Parmi vos protecteurs comptez-vous un commis ?
Vend-t-on votre portrait ? Quel corps académique
Vous a pensionné d’un prix périodique ?
Des quarante immortels journaliste adoptif,
Êtes vous du fauteuil héritier présomptif ?
Aux cris religieux d’un parterre idolâtre,
En face de vous-même, au milieu du théâtre,
Jamais en effigie assis sur un autel,
Vous a-t-on couronné d’un laurier solennel ?
Quelle bourgeoise enfin, quelle actrice discrète
Plaignant la nudité de votre humble retraite,
De ses dons clandestins meubla votre Apollon,
Et vint avec respect visiter votre nom ?
Tout le monde vous fuit ; votre ami dans la rue
N’osant vous reconnaître, à peine vous salue.
Jamais à vous chanter un poète empressé,
De petits vers flatteurs ne vous a caressé,
Et jamais, comme nous, en bonne compagnie,
On ne voit chez les grands souper votre génie.

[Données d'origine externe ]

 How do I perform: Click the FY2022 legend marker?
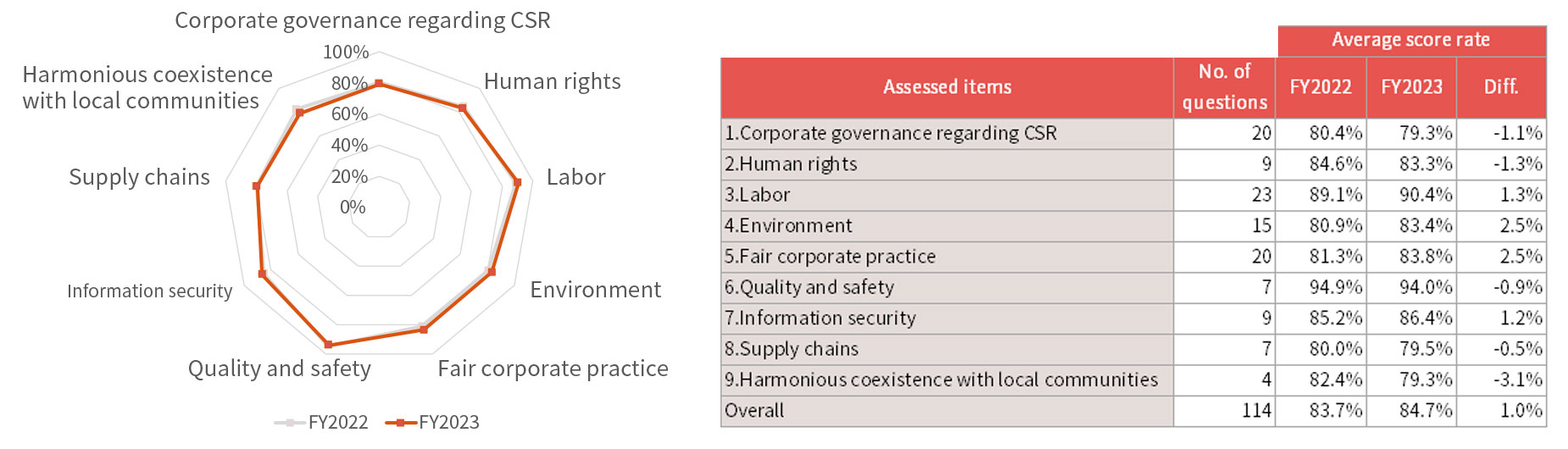click(x=290, y=422)
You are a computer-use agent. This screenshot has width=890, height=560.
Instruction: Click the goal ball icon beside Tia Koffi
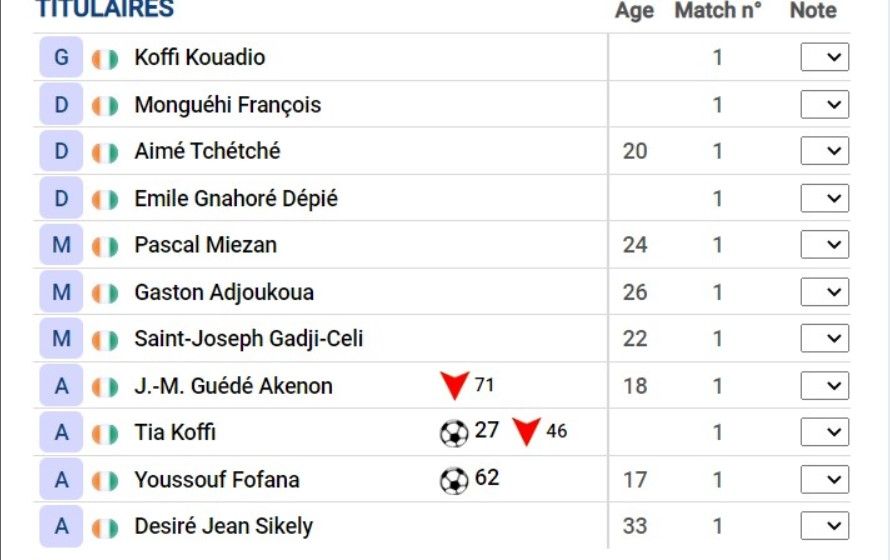[454, 434]
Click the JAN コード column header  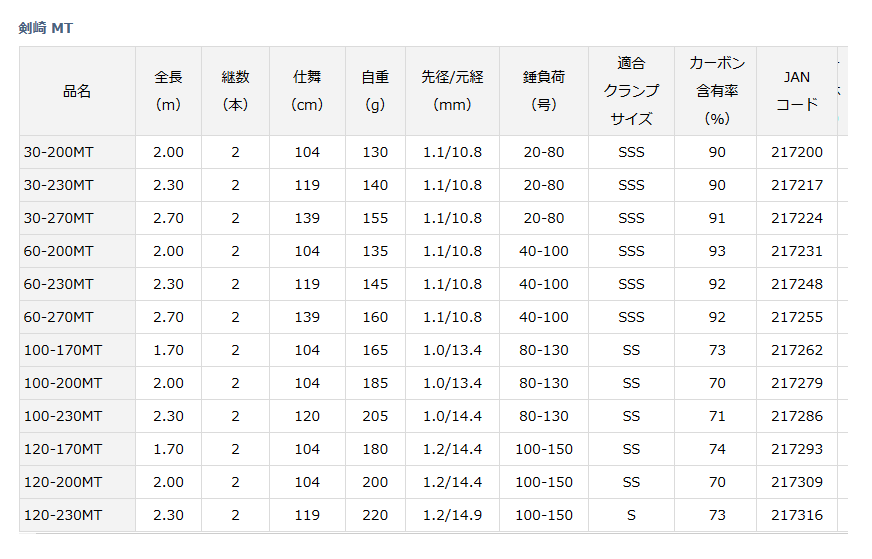coord(796,91)
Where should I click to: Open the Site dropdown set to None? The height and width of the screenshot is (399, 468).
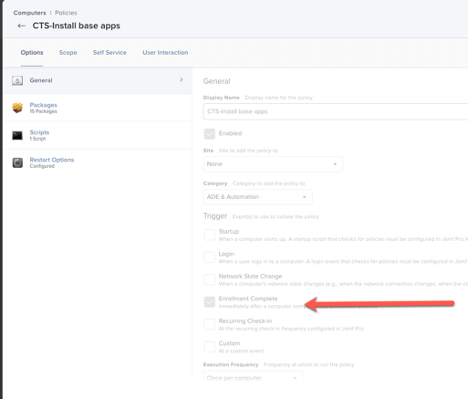coord(273,164)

Dans nos doctes cafés par hasard entrez-vous ?
L’un vous montre du doigt, l’autre fort en courroux ;
Le voilà, dit l’auteur, et l’auteur lui réplique :
Gardez-vous de cet homme ; il mord ; c’est un critique.
Mais de tant de mépris méchamment consolé,
Vous sifflez l’univers dont vous êtes sifflé :
Croyez-moi, laissez-nous vivre et penser tranquilles ;
Sur d’utiles sujets rimez des vers utiles ;
Chantez les douze mois, prêchez sur les saisons ;
Égayez la morale en opéras bouffons ;
Élevez désormais vos talents jusqu’aux drames,
Et sur l’agriculture attendrissez nos dames.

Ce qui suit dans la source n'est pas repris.